The Oklahoma City University Film Institute offers viewings of eight to ten classic international films per year. Written materials on the theme and films is available at each screening and the screenings are followed by a discussion of the film. The film series has been presented each year since 1982.

===Traditions===
OCU maintains several traditions, the largest being Homecoming in the fall. Homecoming, which is a week-long celebration, includes philanthropy events, concerts, floats and sporting events.

===Newspapers, magazines and other media===
The Campus is the official student newspaper of Oklahoma City University since 1907. It has won numerous state and national awards. It is produced by Student Publications, a part of the school's mass communications department.

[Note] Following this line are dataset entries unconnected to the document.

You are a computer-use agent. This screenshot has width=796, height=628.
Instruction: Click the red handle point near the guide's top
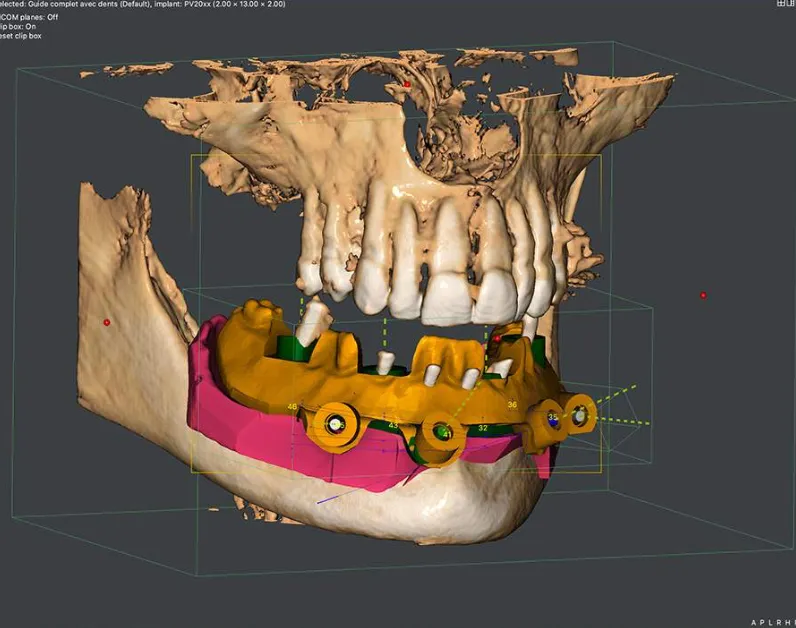(x=497, y=339)
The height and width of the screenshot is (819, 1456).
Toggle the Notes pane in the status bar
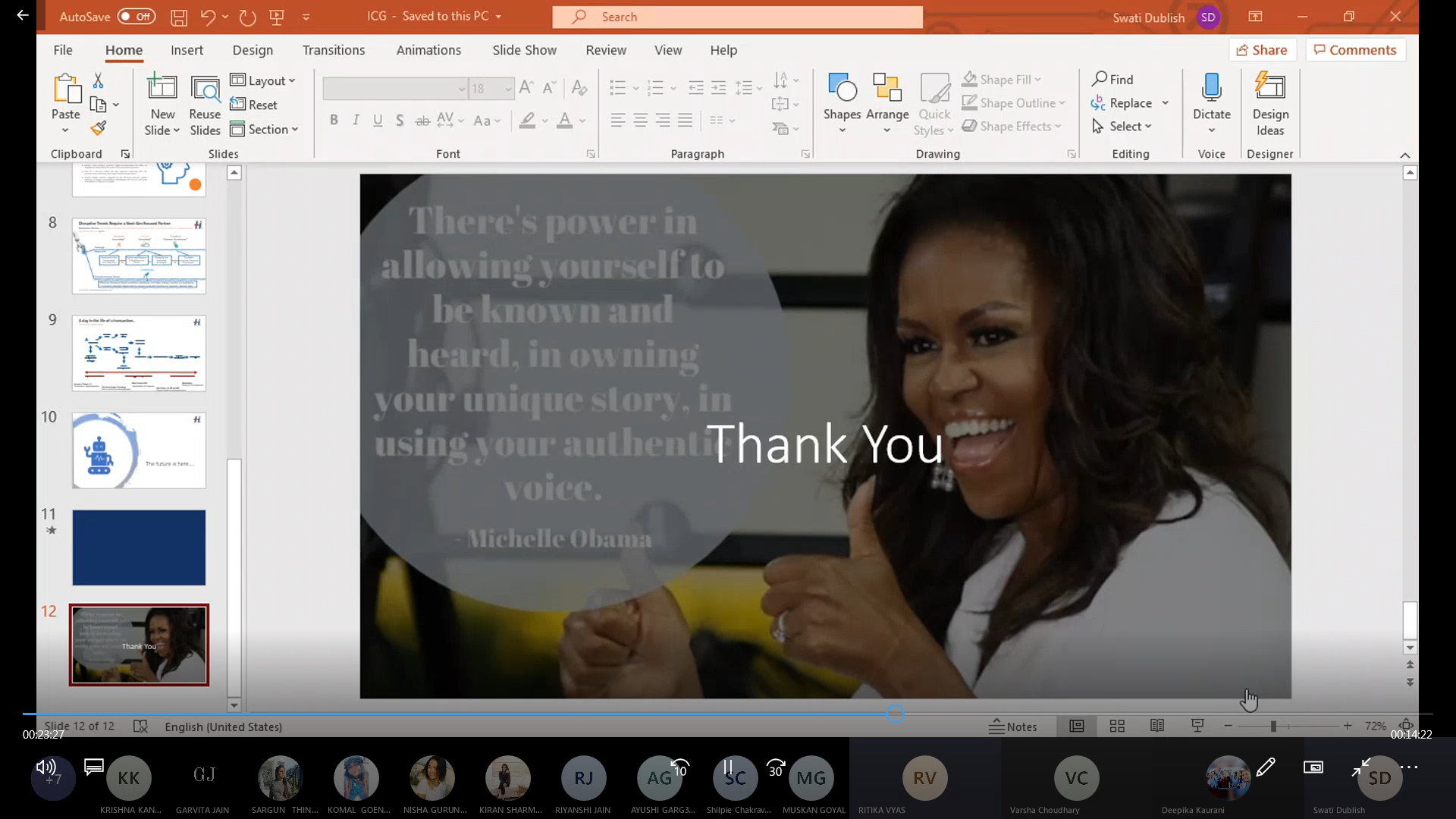(1012, 726)
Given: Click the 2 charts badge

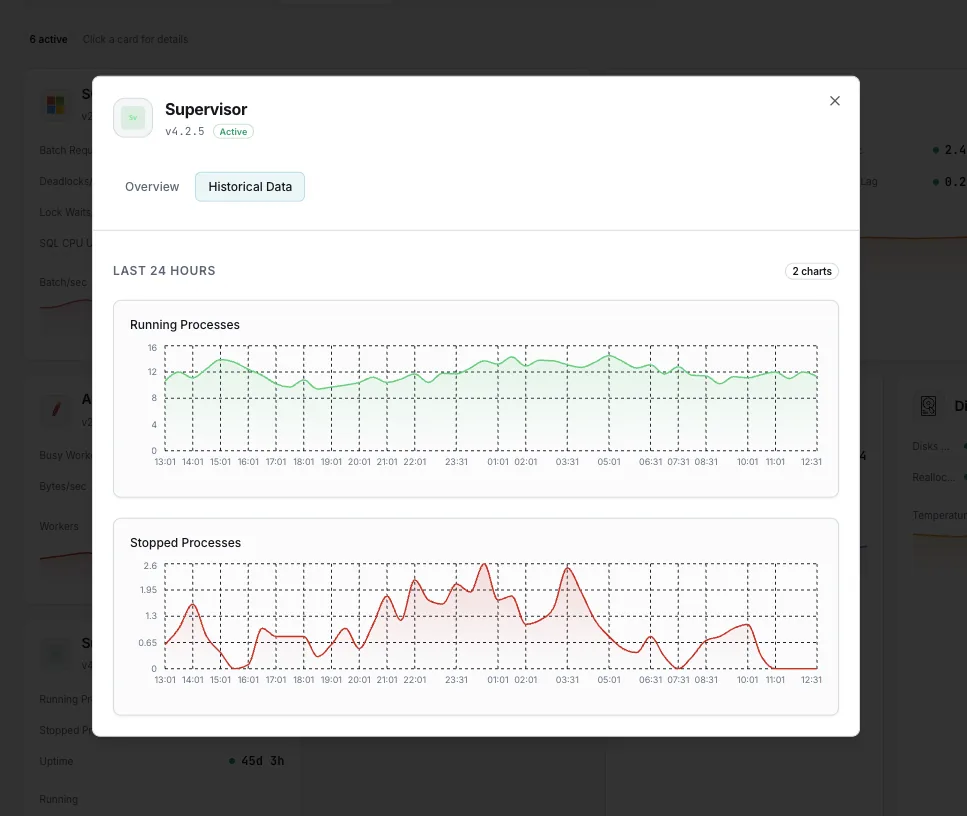Looking at the screenshot, I should [x=812, y=271].
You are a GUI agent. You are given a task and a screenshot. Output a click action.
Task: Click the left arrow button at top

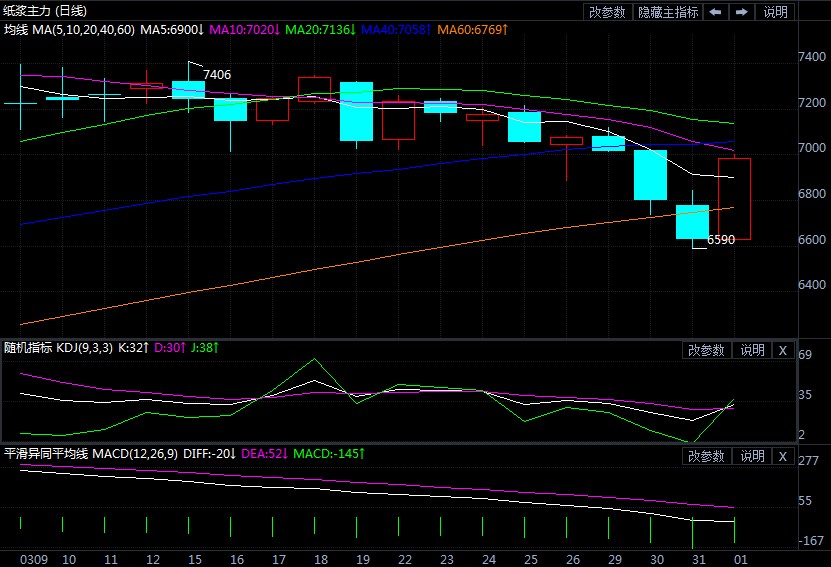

The Scarab is a student anthology of writing and art, including non-fiction, fiction, poetry, and photography, published by OCU's chapter of the international English honor society Sigma Tau Delta and winner of the society's 2003–2004 award for Literary Arts Journal of the year.

===Greek life===
The university is home to several fraternities and sororities.

==Notable people==

=== Faculty ===
More than 78 percent of OCU faculty members hold terminal degrees in their fields. All classes are taught by professors, and not graduate assistants. Student to faculty ratio is 13:1 and the average class size is 16 for freshmen and 12 for upperclassmen. Notable faculty have included:

- Florence Birdwell, OCU alumna; Professor of Voice from 1946–2013; mentor to Tony winners Kristin Chenoweth and Kelli O'Hara.
- Jo Rowan, dancer and educator, 42-year faculty member and founder of the Oklahoma City University dance program.
- Edward Knight, Professor of Music/Composer in Residence at the Wanda L. Bass School of Music. Founder of the new music group/composer consortium Project 21: Music for the 21st Century, established in 1997.
- Sergio Monteiro, international Steinway concert artist and Director of Piano at the Wanda L. Bass School of Music; winner of the Martha Agerich International Piano Competition in Buenos Aires and recording artist with Naxos Records.
- Abe Lemons, OCU men's basketball coach 1955–73 and 1983–90. Winner of the 1989 Basketball Times Coach of the Year and the 1989 Jim Thorpe Lifetime Achievement Award.
- David Holt, OCU alumnus; Dean of the Oklahoma City University School of Law and the 38th mayor of Oklahoma City.
- Robert Harlan Henry, former U.S. Circuit Judge, Attorney General of Oklahoma, and dean of Oklahoma City University School of Law. 17th President of Oklahoma City University.
- Enoch Kelly Haney, OCU alumnus; artist, politician, Principal Chief of the Seminole Nation, 2005–2009.
- Robin Meyers, author, Christian minister, peace activist and Distinguished Professor of Social Justice in the Philosophy Department.
- Lou Berney, educator and author of five novels; Edgar Award winner.
- Inez Silberg, head of the voice faculty at OCU for fifteen years; teacher of many famous singers who studied at OCU
- Marvel Williamson, researcher, author and Dean of OCU's Kramer School of Nursing.
- Jim Roth, former dean of the Oklahoma City University School of Law, former member of the Oklahoma Corporation Commission and the first openly LGBTQIA+ person to hold a statewide elected office in Oklahoma.